Stored data entries:
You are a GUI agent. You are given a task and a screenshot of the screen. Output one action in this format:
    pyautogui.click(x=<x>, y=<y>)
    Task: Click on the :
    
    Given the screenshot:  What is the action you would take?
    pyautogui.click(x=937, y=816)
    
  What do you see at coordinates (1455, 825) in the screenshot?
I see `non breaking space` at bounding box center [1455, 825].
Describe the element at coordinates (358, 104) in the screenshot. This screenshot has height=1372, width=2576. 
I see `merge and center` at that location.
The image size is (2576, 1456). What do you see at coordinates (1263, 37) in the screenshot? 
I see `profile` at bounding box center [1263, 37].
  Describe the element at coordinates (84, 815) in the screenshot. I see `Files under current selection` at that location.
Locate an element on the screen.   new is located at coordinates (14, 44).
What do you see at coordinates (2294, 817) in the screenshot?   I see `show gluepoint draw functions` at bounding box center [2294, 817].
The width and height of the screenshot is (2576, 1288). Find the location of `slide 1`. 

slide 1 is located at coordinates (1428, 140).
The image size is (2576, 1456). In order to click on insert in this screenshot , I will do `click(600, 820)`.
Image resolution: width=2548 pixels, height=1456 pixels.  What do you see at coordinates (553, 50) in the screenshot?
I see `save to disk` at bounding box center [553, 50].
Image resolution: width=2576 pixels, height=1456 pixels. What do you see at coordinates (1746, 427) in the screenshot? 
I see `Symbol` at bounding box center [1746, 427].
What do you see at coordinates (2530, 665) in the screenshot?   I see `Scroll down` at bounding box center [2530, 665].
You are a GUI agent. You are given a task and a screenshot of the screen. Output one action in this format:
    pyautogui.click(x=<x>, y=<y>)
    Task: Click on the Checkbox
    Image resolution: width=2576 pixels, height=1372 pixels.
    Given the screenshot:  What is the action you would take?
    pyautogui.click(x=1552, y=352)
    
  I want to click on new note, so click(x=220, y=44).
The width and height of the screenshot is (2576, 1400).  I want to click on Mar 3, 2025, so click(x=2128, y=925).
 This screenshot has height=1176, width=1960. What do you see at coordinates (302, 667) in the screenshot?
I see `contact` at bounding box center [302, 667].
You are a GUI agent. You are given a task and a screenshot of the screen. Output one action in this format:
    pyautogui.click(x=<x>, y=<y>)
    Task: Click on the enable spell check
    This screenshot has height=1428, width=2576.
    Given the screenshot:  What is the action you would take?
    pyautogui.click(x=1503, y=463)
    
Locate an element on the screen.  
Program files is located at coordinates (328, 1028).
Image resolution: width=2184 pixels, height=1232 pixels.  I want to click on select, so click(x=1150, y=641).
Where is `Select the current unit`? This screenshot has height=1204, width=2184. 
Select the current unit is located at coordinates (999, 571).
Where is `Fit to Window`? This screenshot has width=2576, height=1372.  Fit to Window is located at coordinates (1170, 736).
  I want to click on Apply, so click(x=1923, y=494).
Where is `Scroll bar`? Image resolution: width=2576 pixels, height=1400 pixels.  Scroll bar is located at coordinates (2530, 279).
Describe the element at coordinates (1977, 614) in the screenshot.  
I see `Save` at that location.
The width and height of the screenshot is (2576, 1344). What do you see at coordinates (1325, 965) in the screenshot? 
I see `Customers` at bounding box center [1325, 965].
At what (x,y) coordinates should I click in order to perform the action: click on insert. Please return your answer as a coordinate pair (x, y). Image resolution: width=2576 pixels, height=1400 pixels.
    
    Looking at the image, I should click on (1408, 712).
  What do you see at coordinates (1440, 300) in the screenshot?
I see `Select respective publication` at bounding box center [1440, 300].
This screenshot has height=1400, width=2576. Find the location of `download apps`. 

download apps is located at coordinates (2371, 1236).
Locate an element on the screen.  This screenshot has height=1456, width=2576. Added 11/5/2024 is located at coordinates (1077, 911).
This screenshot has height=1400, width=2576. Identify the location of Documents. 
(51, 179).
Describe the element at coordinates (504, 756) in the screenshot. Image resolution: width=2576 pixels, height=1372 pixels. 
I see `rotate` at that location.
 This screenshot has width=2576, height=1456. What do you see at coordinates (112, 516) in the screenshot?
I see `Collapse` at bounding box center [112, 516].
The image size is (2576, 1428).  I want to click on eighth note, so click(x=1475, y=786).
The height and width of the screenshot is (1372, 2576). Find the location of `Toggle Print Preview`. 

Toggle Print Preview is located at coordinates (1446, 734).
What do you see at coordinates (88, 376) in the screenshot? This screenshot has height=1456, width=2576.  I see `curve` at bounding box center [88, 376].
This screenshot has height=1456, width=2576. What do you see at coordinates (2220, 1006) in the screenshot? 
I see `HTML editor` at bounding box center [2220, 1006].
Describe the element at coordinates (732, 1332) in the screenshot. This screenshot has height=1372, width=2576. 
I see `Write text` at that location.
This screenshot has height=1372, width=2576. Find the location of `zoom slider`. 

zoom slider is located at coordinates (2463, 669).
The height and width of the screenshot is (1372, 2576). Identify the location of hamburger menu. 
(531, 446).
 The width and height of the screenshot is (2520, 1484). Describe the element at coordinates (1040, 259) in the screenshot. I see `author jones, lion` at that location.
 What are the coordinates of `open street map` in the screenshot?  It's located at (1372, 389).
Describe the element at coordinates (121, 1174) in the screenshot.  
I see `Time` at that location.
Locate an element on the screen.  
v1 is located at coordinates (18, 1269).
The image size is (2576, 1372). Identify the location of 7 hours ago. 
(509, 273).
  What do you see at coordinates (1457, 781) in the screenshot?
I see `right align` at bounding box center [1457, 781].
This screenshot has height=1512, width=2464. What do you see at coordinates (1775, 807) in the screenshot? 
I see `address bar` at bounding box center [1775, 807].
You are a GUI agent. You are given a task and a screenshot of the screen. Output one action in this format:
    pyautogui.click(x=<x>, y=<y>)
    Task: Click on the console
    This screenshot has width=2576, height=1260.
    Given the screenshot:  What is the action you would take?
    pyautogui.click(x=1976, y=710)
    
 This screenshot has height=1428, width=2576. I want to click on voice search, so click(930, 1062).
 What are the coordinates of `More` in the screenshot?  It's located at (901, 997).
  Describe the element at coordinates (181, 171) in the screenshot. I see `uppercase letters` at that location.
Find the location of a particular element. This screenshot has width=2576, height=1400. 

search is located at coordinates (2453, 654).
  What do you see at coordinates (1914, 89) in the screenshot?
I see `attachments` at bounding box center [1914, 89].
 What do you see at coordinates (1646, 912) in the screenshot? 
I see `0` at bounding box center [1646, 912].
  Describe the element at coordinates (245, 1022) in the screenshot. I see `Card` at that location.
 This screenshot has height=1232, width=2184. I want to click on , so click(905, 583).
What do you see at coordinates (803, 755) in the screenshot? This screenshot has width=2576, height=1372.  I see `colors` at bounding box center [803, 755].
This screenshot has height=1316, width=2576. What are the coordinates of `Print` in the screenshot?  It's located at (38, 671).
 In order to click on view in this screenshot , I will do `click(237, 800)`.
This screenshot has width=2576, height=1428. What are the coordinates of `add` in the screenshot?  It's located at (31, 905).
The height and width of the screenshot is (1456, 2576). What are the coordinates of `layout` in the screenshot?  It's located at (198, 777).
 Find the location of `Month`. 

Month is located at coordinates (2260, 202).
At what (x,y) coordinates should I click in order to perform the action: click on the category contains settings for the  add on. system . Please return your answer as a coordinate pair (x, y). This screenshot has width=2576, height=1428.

Written exercise:
Reproduce every one of the records above verbatim, keeping each line unchanged.

Expected output:
You are a GUI agent. You are given a task and a screenshot of the screen. Output one action in this format:
    pyautogui.click(x=<x>, y=<y>)
    Task: Click on the :
    
    Given the screenshot:  What is the action you would take?
    pyautogui.click(x=937, y=816)
    
  What do you see at coordinates (1455, 825) in the screenshot?
I see `non breaking space` at bounding box center [1455, 825].
Describe the element at coordinates (358, 104) in the screenshot. This screenshot has height=1372, width=2576. 
I see `merge and center` at that location.
The image size is (2576, 1456). What do you see at coordinates (1263, 37) in the screenshot? 
I see `profile` at bounding box center [1263, 37].
  Describe the element at coordinates (84, 815) in the screenshot. I see `Files under current selection` at that location.
Locate an element on the screen.   new is located at coordinates (14, 44).
What do you see at coordinates (2294, 817) in the screenshot?   I see `show gluepoint draw functions` at bounding box center [2294, 817].
The width and height of the screenshot is (2576, 1288). Find the location of `slide 1`. 

slide 1 is located at coordinates (1428, 140).
The image size is (2576, 1456). In order to click on insert in this screenshot , I will do `click(600, 820)`.
Image resolution: width=2548 pixels, height=1456 pixels.  What do you see at coordinates (553, 50) in the screenshot?
I see `save to disk` at bounding box center [553, 50].
Image resolution: width=2576 pixels, height=1456 pixels. What do you see at coordinates (1746, 427) in the screenshot? 
I see `Symbol` at bounding box center [1746, 427].
What do you see at coordinates (2530, 665) in the screenshot?   I see `Scroll down` at bounding box center [2530, 665].
You are a GUI agent. You are given a task and a screenshot of the screen. Output one action in this format:
    pyautogui.click(x=<x>, y=<y>)
    Task: Click on the Checkbox
    Image resolution: width=2576 pixels, height=1372 pixels.
    Given the screenshot:  What is the action you would take?
    pyautogui.click(x=1552, y=352)
    
  I want to click on new note, so click(x=220, y=44).
The width and height of the screenshot is (2576, 1400).  I want to click on Mar 3, 2025, so click(x=2128, y=925).
 This screenshot has height=1176, width=1960. What do you see at coordinates (302, 667) in the screenshot?
I see `contact` at bounding box center [302, 667].
You are a GUI agent. You are given a task and a screenshot of the screen. Output one action in this format:
    pyautogui.click(x=<x>, y=<y>)
    Task: Click on the enable spell check
    This screenshot has height=1428, width=2576.
    Given the screenshot:  What is the action you would take?
    pyautogui.click(x=1503, y=463)
    
Locate an element on the screen.  
Program files is located at coordinates (328, 1028).
Image resolution: width=2184 pixels, height=1232 pixels.  I want to click on select, so click(x=1150, y=641).
Where is `Select the current unit`? This screenshot has height=1204, width=2184. 
Select the current unit is located at coordinates (999, 571).
Where is `Fit to Window`? This screenshot has width=2576, height=1372.  Fit to Window is located at coordinates (1170, 736).
  I want to click on Apply, so click(x=1923, y=494).
Where is `Scroll bar`? Image resolution: width=2576 pixels, height=1400 pixels.  Scroll bar is located at coordinates (2530, 279).
Describe the element at coordinates (1977, 614) in the screenshot.  
I see `Save` at that location.
The width and height of the screenshot is (2576, 1344). What do you see at coordinates (1325, 965) in the screenshot? 
I see `Customers` at bounding box center [1325, 965].
At what (x,y) coordinates should I click in order to perform the action: click on insert. Please return your answer as a coordinate pair (x, y). Image resolution: width=2576 pixels, height=1400 pixels.
    
    Looking at the image, I should click on (1408, 712).
  What do you see at coordinates (1440, 300) in the screenshot?
I see `Select respective publication` at bounding box center [1440, 300].
This screenshot has height=1400, width=2576. Find the location of `download apps`. 

download apps is located at coordinates (2371, 1236).
Locate an element on the screen.  This screenshot has height=1456, width=2576. Added 11/5/2024 is located at coordinates (1077, 911).
This screenshot has height=1400, width=2576. Identify the location of Documents. 
(51, 179).
Describe the element at coordinates (504, 756) in the screenshot. Image resolution: width=2576 pixels, height=1372 pixels. 
I see `rotate` at that location.
 This screenshot has width=2576, height=1456. What do you see at coordinates (112, 516) in the screenshot?
I see `Collapse` at bounding box center [112, 516].
The image size is (2576, 1428).  I want to click on eighth note, so click(x=1475, y=786).
The height and width of the screenshot is (1372, 2576). Find the location of `Toggle Print Preview`. 

Toggle Print Preview is located at coordinates (1446, 734).
What do you see at coordinates (88, 376) in the screenshot? This screenshot has height=1456, width=2576.  I see `curve` at bounding box center [88, 376].
This screenshot has height=1456, width=2576. What do you see at coordinates (2220, 1006) in the screenshot? 
I see `HTML editor` at bounding box center [2220, 1006].
Describe the element at coordinates (732, 1332) in the screenshot. This screenshot has height=1372, width=2576. 
I see `Write text` at that location.
This screenshot has height=1372, width=2576. Find the location of `zoom slider`. 

zoom slider is located at coordinates (2463, 669).
The height and width of the screenshot is (1372, 2576). Identify the location of hamburger menu. 
(531, 446).
 The width and height of the screenshot is (2520, 1484). Describe the element at coordinates (1040, 259) in the screenshot. I see `author jones, lion` at that location.
 What are the coordinates of `open street map` in the screenshot?  It's located at (1372, 389).
Describe the element at coordinates (121, 1174) in the screenshot.  
I see `Time` at that location.
Locate an element on the screen.  
v1 is located at coordinates (18, 1269).
The image size is (2576, 1372). Identify the location of 7 hours ago. 
(509, 273).
  What do you see at coordinates (1457, 781) in the screenshot?
I see `right align` at bounding box center [1457, 781].
This screenshot has height=1512, width=2464. What do you see at coordinates (1775, 807) in the screenshot? 
I see `address bar` at bounding box center [1775, 807].
You are a GUI agent. You are given a task and a screenshot of the screen. Output one action in this format:
    pyautogui.click(x=<x>, y=<y>)
    Task: Click on the console
    This screenshot has width=2576, height=1260.
    Given the screenshot:  What is the action you would take?
    pyautogui.click(x=1976, y=710)
    
 This screenshot has height=1428, width=2576. I want to click on voice search, so click(930, 1062).
 What are the coordinates of `More` in the screenshot?  It's located at (901, 997).
  Describe the element at coordinates (181, 171) in the screenshot. I see `uppercase letters` at that location.
Find the location of a particular element. This screenshot has width=2576, height=1400. 

search is located at coordinates (2453, 654).
  What do you see at coordinates (1914, 89) in the screenshot?
I see `attachments` at bounding box center [1914, 89].
 What do you see at coordinates (1646, 912) in the screenshot? 
I see `0` at bounding box center [1646, 912].
  Describe the element at coordinates (245, 1022) in the screenshot. I see `Card` at that location.
 This screenshot has height=1232, width=2184. I want to click on , so click(905, 583).
What do you see at coordinates (803, 755) in the screenshot? This screenshot has width=2576, height=1372.  I see `colors` at bounding box center [803, 755].
This screenshot has height=1316, width=2576. What are the coordinates of `Print` in the screenshot?  It's located at (38, 671).
 In order to click on view in this screenshot , I will do `click(237, 800)`.
This screenshot has width=2576, height=1428. What are the coordinates of `add` in the screenshot?  It's located at (31, 905).
The height and width of the screenshot is (1456, 2576). What are the coordinates of `layout` in the screenshot?  It's located at (198, 777).
 Find the location of `Month`. 

Month is located at coordinates (2260, 202).
At what (x,y) coordinates should I click in order to perform the action: click on the category contains settings for the  add on. system . Please return your answer as a coordinate pair (x, y). This screenshot has width=2576, height=1428.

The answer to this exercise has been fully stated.